IMF dalam laporan Regional Economic Outlook Asia and Pacific yang dirilis pada Selasa (30/4/2024) memproyeksikan pertumbuhan di kawasan ini mencapai 4,5% pada 2024, naik 0,3% dari proyeksi pada Oktober 2023.
"Pertumbuhan lebih baik dari yang diproyeksikan sebelumnya, tetapi akan melambat dari 5% pada 2023 menjadi 4,5% pada 2024. Kawasan ini secara inheren tetap dinamis dan menyumbang sekitar 60% dari pertumbuhan global," jelas Direktur Departemen Asia dan Pasifik, Krishna Srinivasan dalam Press Briefing, Selasa (30/4/2024).

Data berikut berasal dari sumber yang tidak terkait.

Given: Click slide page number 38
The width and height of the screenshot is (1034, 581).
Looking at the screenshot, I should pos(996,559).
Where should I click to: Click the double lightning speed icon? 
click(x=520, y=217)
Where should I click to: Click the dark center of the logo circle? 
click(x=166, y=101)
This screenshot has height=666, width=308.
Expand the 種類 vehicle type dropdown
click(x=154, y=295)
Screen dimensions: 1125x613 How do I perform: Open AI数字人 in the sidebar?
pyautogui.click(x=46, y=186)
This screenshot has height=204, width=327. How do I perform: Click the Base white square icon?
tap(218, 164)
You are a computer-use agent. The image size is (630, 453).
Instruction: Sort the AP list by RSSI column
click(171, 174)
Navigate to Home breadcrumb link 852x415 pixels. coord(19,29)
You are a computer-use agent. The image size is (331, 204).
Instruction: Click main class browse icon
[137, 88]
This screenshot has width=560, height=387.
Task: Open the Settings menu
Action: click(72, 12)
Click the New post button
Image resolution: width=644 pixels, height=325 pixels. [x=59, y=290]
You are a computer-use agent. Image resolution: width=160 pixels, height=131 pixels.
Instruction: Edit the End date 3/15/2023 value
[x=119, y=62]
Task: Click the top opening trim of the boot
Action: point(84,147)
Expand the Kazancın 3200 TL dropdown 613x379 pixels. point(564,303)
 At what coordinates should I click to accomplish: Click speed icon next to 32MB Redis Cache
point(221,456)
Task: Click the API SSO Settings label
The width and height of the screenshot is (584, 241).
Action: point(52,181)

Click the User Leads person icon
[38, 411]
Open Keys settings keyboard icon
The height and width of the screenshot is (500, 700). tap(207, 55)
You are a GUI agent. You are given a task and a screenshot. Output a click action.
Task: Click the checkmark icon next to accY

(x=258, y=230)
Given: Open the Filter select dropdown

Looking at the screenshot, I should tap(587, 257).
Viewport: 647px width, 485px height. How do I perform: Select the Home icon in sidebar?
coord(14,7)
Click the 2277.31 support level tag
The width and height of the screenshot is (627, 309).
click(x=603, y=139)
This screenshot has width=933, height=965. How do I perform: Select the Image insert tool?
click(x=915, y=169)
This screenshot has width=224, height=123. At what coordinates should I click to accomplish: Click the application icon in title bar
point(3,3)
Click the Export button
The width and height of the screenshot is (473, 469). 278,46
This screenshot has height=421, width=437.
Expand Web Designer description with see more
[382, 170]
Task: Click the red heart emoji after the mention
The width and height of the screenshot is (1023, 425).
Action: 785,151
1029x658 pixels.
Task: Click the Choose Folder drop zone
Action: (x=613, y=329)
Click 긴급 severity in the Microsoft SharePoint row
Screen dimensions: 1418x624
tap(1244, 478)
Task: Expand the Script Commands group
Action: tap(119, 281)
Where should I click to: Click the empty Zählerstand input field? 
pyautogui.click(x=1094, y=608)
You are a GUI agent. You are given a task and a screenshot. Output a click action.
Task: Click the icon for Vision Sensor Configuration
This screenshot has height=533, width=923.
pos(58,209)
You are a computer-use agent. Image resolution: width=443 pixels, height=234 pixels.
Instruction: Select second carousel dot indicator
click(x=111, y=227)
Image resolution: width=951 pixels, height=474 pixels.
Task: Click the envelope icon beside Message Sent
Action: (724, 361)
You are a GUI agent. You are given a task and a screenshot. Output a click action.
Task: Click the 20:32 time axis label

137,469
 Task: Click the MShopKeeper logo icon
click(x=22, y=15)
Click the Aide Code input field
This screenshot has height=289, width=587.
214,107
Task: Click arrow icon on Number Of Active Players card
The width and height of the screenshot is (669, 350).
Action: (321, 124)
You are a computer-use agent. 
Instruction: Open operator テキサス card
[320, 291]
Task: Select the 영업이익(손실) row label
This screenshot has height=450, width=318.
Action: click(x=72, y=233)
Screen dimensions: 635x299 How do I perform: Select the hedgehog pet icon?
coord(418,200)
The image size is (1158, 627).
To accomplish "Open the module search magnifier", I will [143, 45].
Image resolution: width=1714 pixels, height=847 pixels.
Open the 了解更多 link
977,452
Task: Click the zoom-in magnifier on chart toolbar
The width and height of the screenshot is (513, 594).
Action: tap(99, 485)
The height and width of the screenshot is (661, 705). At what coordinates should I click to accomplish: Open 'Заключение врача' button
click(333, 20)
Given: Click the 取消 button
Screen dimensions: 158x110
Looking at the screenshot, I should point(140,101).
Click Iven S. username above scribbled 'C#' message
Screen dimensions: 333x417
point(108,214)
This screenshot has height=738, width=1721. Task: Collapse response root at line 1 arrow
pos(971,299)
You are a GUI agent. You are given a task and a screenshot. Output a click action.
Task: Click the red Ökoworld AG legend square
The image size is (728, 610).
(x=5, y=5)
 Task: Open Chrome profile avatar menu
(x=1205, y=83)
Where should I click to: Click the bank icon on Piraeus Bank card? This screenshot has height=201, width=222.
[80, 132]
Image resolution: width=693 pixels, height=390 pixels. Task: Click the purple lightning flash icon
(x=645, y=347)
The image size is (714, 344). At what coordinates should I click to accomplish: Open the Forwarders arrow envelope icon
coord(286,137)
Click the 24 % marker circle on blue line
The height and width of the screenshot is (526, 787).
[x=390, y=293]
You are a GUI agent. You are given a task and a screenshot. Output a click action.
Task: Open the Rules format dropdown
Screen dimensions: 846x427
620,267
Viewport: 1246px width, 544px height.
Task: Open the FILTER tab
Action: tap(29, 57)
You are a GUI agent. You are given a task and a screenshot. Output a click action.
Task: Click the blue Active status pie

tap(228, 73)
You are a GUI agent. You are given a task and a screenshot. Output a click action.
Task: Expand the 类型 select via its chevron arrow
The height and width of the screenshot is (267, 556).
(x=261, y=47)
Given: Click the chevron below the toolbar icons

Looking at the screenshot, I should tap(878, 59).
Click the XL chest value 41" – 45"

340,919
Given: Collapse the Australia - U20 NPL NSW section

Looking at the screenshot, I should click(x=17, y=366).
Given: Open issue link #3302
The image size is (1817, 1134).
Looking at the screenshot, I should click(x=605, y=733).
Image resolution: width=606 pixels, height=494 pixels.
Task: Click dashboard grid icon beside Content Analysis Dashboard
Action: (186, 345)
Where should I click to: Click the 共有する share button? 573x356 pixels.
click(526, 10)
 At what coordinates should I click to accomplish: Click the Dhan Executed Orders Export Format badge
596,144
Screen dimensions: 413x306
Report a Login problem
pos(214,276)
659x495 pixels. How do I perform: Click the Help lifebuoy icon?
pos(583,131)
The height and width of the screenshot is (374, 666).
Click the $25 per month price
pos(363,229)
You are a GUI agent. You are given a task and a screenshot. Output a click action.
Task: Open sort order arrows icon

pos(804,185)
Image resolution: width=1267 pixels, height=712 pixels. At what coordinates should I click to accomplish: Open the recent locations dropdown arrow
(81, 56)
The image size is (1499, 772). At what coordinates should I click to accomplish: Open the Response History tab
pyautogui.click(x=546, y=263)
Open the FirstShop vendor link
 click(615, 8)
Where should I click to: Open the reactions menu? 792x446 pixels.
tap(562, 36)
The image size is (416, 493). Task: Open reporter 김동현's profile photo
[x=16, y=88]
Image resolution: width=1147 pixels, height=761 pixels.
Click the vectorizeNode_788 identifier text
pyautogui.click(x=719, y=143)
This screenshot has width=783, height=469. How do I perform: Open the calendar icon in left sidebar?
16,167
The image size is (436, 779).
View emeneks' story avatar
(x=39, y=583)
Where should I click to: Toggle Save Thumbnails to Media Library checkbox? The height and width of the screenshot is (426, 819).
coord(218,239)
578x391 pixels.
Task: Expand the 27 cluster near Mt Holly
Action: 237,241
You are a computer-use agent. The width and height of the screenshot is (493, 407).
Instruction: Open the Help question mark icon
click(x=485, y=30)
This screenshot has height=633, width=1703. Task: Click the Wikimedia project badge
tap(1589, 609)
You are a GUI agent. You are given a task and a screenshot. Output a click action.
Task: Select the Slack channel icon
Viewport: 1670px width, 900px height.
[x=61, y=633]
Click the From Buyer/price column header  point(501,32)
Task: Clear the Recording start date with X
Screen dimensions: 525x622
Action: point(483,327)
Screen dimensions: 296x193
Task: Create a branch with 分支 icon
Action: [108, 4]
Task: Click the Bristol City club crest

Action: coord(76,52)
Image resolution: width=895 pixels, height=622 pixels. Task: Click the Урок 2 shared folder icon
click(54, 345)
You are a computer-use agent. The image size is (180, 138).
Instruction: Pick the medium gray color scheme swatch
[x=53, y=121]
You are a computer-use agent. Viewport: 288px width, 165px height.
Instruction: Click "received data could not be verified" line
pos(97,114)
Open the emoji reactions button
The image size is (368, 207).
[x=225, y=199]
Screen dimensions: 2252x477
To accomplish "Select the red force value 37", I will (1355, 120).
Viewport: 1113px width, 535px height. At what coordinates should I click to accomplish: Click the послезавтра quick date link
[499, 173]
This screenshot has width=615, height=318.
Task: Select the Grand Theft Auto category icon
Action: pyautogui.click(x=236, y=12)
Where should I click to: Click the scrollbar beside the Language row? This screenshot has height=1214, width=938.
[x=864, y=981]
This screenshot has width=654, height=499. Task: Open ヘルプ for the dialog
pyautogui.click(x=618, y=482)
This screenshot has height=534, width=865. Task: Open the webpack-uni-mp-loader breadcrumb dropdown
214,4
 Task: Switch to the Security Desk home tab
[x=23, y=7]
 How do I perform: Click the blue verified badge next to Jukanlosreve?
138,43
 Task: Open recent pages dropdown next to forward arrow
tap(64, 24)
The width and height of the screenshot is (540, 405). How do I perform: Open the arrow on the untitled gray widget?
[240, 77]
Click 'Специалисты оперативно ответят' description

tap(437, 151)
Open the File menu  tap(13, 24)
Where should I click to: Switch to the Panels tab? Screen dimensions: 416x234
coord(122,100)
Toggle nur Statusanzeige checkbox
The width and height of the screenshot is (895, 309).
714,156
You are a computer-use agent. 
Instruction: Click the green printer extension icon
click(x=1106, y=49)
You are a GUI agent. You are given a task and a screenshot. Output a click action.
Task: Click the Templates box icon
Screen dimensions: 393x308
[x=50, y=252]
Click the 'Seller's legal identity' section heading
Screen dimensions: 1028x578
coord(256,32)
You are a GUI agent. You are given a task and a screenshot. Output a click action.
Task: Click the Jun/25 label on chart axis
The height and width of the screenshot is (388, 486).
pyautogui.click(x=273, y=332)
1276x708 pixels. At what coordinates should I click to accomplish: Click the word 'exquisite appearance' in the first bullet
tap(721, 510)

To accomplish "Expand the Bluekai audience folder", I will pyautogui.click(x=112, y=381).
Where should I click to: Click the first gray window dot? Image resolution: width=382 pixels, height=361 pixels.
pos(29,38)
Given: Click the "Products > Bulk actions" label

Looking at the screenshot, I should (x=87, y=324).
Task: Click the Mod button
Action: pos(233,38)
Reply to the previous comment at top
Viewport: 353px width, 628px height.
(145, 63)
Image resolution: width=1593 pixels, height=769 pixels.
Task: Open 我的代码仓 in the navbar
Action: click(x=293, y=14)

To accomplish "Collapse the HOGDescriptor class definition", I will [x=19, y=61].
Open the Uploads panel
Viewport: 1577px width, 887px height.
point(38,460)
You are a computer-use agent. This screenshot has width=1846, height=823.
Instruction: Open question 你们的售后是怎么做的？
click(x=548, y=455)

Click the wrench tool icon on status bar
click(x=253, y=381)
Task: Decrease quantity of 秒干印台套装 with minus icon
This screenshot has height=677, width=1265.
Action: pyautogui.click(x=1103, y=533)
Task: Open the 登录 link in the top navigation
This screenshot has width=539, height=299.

Namun, di lain sisi, IMF melihat bahwa terdapat beberapa risiko perlu dihadapi di kawasan. IMF kemudian memberikan sejumlah saran menimbang kondisi inflasi yang variatif, defisit publik, perekonomian di China dan juga kawasan Asia dan Pasifik yang bergantung pada perdagangan.
Inflasi yang Beragam
Walaupun pertumbuhan permintaan di kawasan menguat, inflasi di Asia terus menurun. Kemudian, disinflasi juga tampak tidak merata.
Menimbang hal ini, IMF menyarankan bahwa bank sentral perlu fokus pada kondisi domestik dan menghindari pengambilan keputusan yang terlalu bergantung pada jalur suku bunga The Fed.
Baca Juga
Meskipun mengikuti The Fed dapat membatasi volatilitas nilai tukar, hal ini berisiko membuat bank sentral tertinggal dari kurva dan mengacaukan ekspektasi inflasi.
Mengatasi Defisit Publik
Pemerintah di negara-negara Asia disarankan perlu mengambil kebijakan-kebijakan untuk mengurangi utang dan defisit dengan urgensi yang lebih besar.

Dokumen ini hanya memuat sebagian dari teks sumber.